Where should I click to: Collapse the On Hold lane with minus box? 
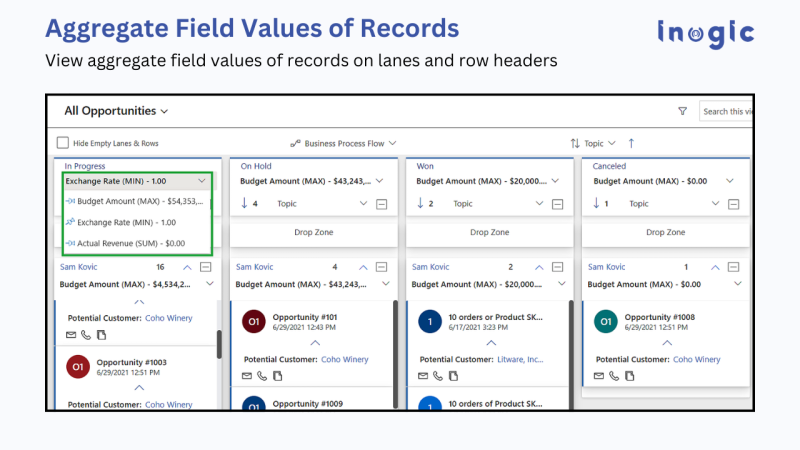pos(382,204)
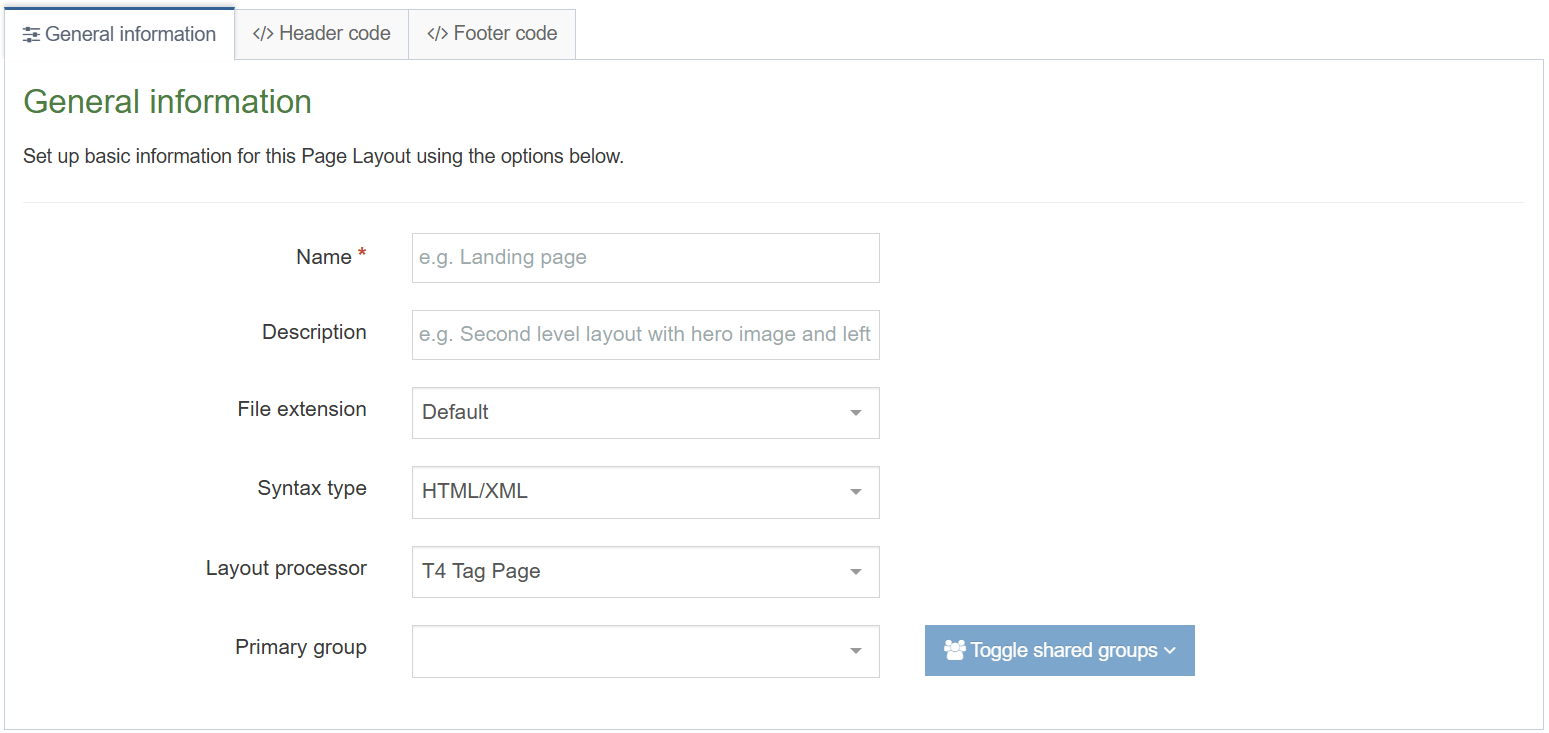Click the dropdown arrow for Layout processor
Image resolution: width=1549 pixels, height=733 pixels.
pos(855,572)
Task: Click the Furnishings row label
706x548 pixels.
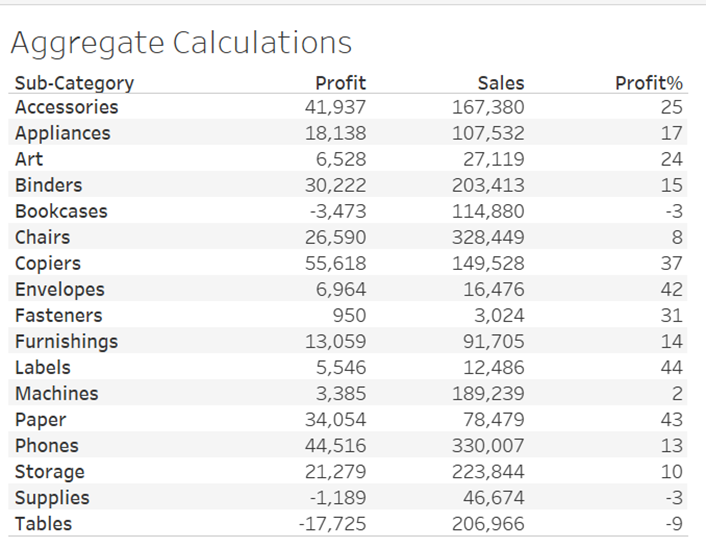Action: pos(66,341)
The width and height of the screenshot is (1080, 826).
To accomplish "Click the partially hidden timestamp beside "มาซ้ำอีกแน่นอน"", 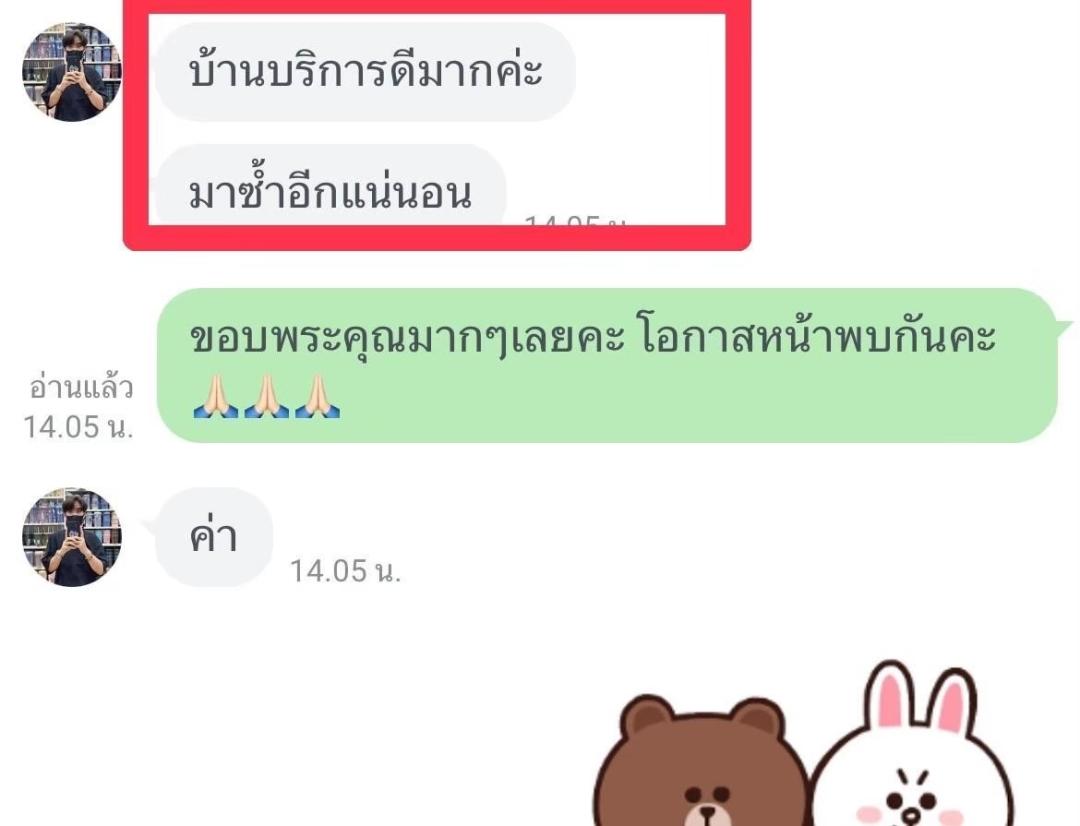I will [x=575, y=220].
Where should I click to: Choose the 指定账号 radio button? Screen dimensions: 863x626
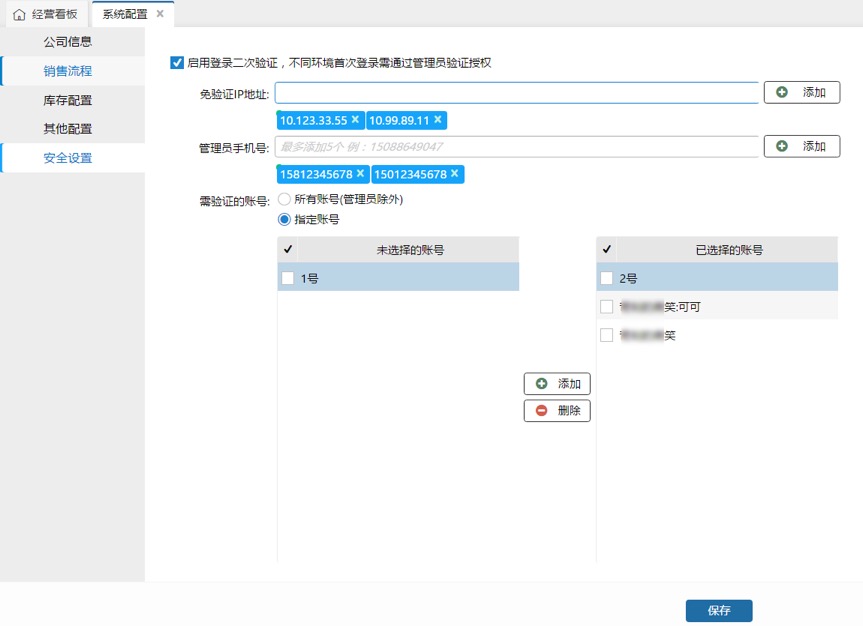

_ASSIGNMENT:_
Only lines go in the copy, not pictures. Transcribe exactly from the start of the listing through the line containing "The width and".

_ANSWER TO THE PROBLEM:_
Where should I click to: Collapse the On Hold lane with minus box? 
pos(382,204)
Click the dropdown arrow for Layout processor
Image resolution: width=1549 pixels, height=733 pixels.
pos(855,572)
Task: Click the Furnishings row label
706x548 pixels.
Action: pos(66,341)
The width and height of the screenshot is (1080, 826).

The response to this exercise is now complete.